With the summer season approaching, activity at higher education and research institutions slows down, but digital threats don't take a break. Quite the contrary: Periods of reduced vigilance, with fewer experts in the field available and systems that remain inactive or out of date can represent opportunities for cyberattacks.
Therefore, at this time of year, it becomes even more important to strengthen a culture of digital prevention and accountability throughout the academic community. Being prepared means not only protecting servers and infrastructure, but also ensuring that researchers, faculty, and students adopt best practices on their own devices and remote access.
To support this preparation, The FCT CSIRT, a digital service developed by FCCN, presents a set of practical recommendations, adapted to different profiles of the academic community, which contribute to a more peaceful and safe vacation.

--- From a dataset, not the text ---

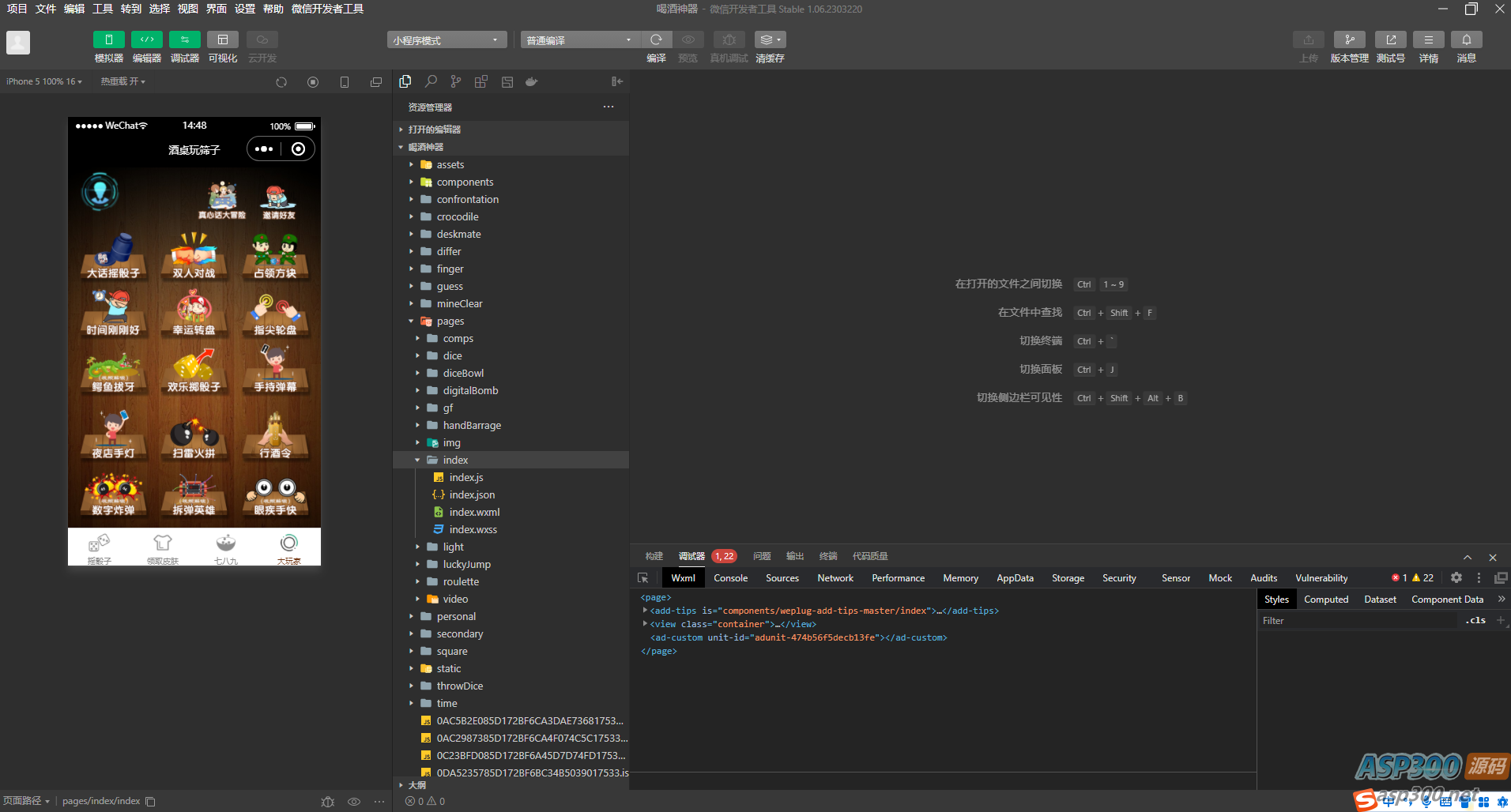The width and height of the screenshot is (1511, 812).
Task: Open Messages (消息) bell icon
Action: [x=1466, y=39]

For technical and support teams
For this break, these teams must ensure that:
- All systems, servers and software are functional and have the latest security updates;
- There are backups complete, stored in safe locations, and properly tested;
- Remote monitoring mechanisms are configured with automatic alerts for suspicious activities;
- There are clear and accessible emergency contacts in case an incident occurs during the holiday;
- Preventative tests were carried out, such as simulations of phishing or vulnerability audits;
- Critical procedure documentation is reviewed and accessible to those remaining in office.
For faculty, staff, and researchers
Even outside the institution, safe digital behavior among faculty and staff remains crucial. Some measures that make a difference:
- Use only legitimate versions of software, other versions may have backdoors that provide remote access to computers in exchange for improper use of the software;
- Avoid accessing or visiting unfamiliar websites. Little-known websites can often contain malicious code that should be avoided at all costs;
- Do not respond to emails from unknown senders that request inappropriate or urgent information;
- Use strong and unique passwords for each institutional service;
- Enable multi-factor authentication whenever possible;
- Back up important data, such as articles, projects, or research data;
- Avoid using unprotected public Wi-Fi networks, opting for reliable VPNs when necessary;
- Disable automatic connections (such as Bluetooth and Wi-Fi) in unknown locations;
- Check if the remote location and lock feature (“Find My Device”) is active.
For students
Even if they are not directly connected to the institution's infrastructure, students are also responsible for protecting their data and access:
- Use only legitimate versions of software and avoid unknown websites;
- Do not respond to emails from strange senders;
- Update all devices and applications;
- To create passwords strong and, ideally, enable two-step authentication;
- Perform backups important content, such as academic work and contacts;
- Confirm the legitimacy of Wi-Fi networks before connecting and avoid unsecured public charging points;
- Pay extra attention to what you share on social media – especially regarding your location or prolonged absence;
- Review the privacy settings on your digital accounts.
Cybersecurity is a collective responsibility
The digital security of the academic community depends above all on people. Preparing the infrastructure is important, but educating users about safe behavior is what truly reduces risk.
The CSIRT is available year-round to support institutions and users of the national academic and scientific network. With planning, collaboration, and a culture of active prevention, it's possible to ensure a safe summer break.